▶ **Action item**
Report each line of the entries that includes "screenshot" by copying it.

▶ **Given data**
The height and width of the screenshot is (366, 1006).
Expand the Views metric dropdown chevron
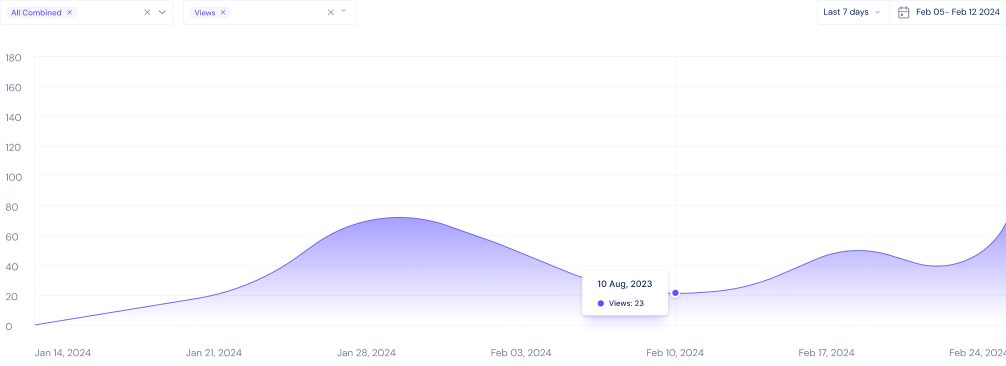344,11
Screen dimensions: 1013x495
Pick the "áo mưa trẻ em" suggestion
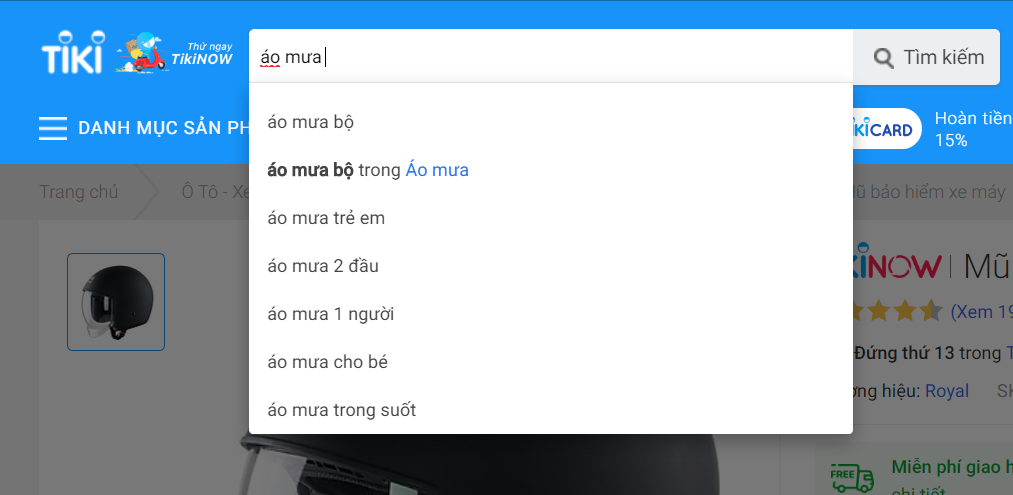[x=326, y=218]
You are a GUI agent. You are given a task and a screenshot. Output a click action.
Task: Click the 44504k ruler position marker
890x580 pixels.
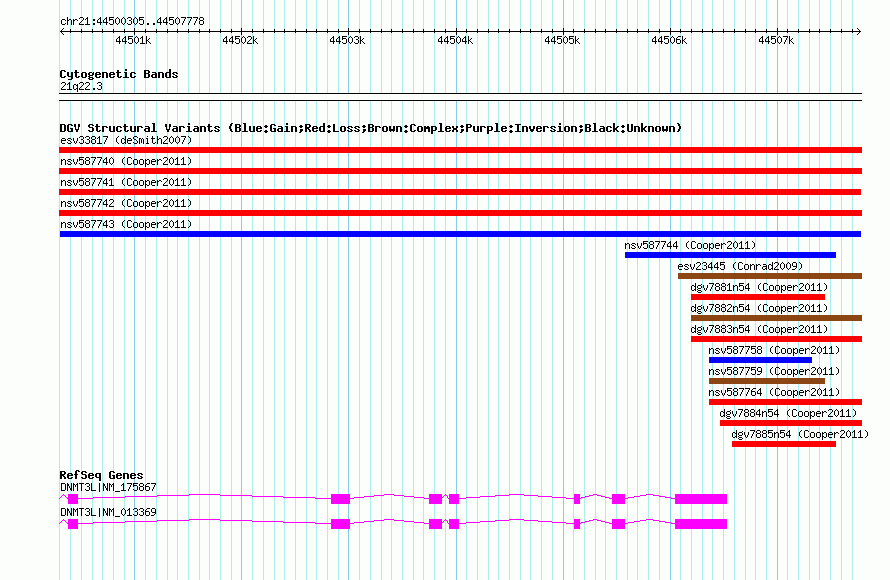[454, 40]
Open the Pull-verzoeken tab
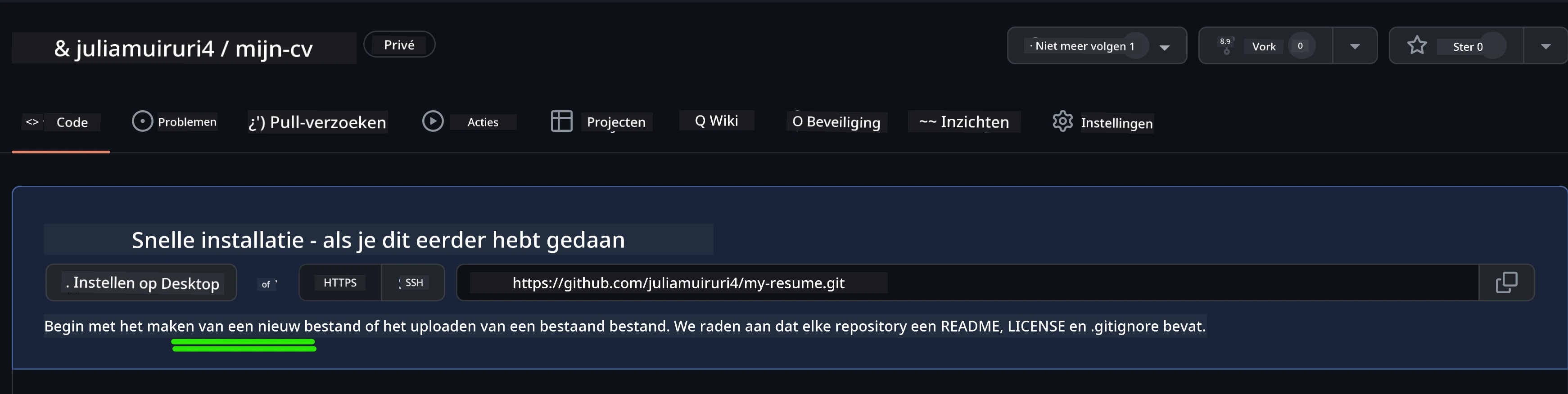Viewport: 1568px width, 394px height. coord(317,122)
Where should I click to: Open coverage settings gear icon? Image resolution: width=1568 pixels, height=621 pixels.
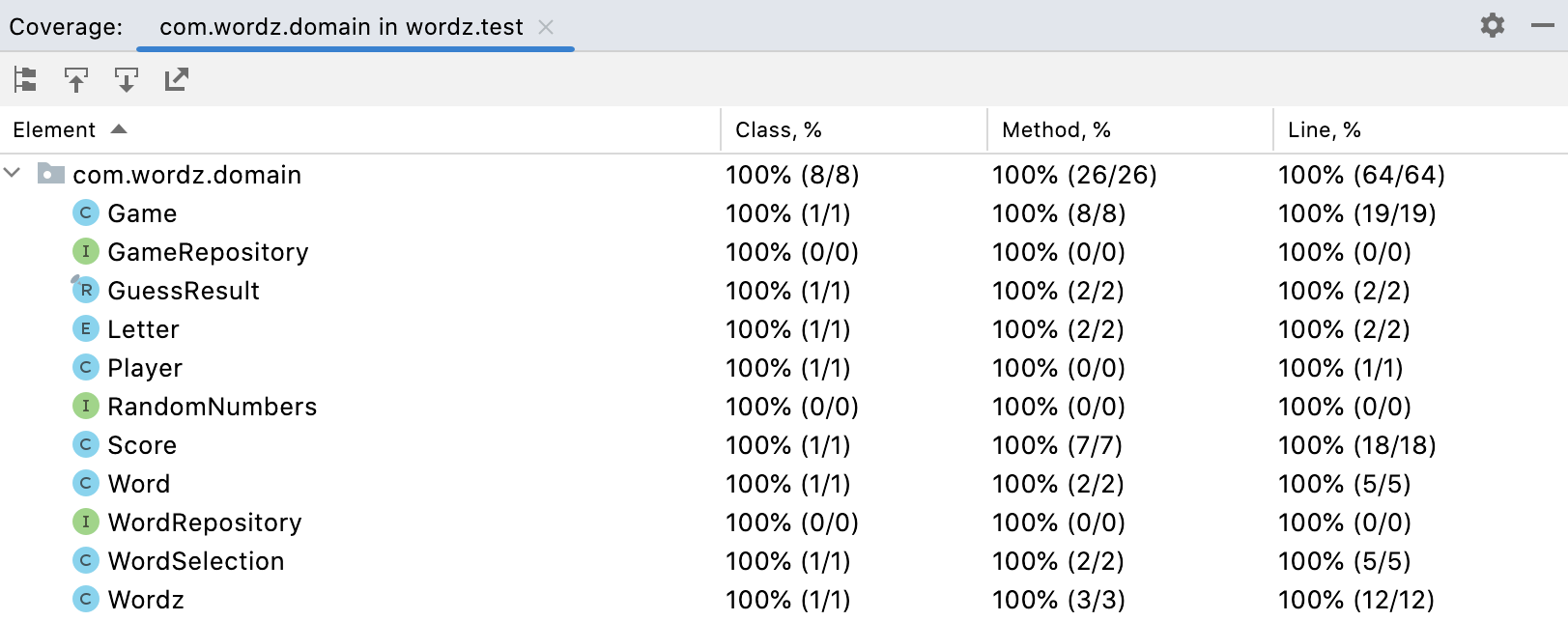tap(1493, 25)
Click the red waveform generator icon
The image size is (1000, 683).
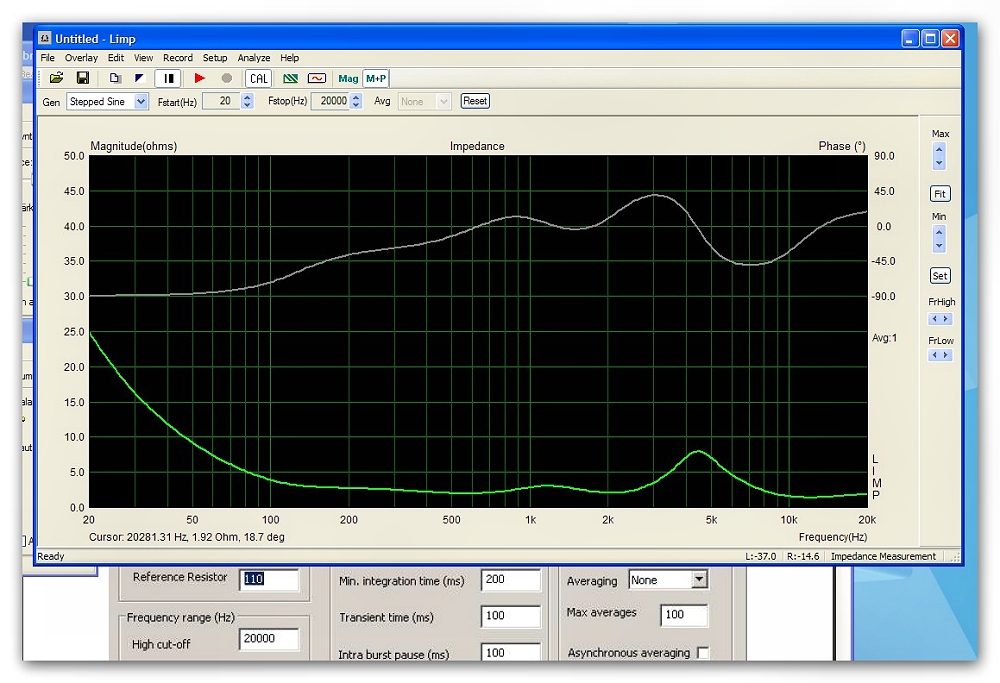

▶ **Exercise response**
The height and width of the screenshot is (366, 1006).
You are a GUI agent. You are given a task and a screenshot. Output a click action.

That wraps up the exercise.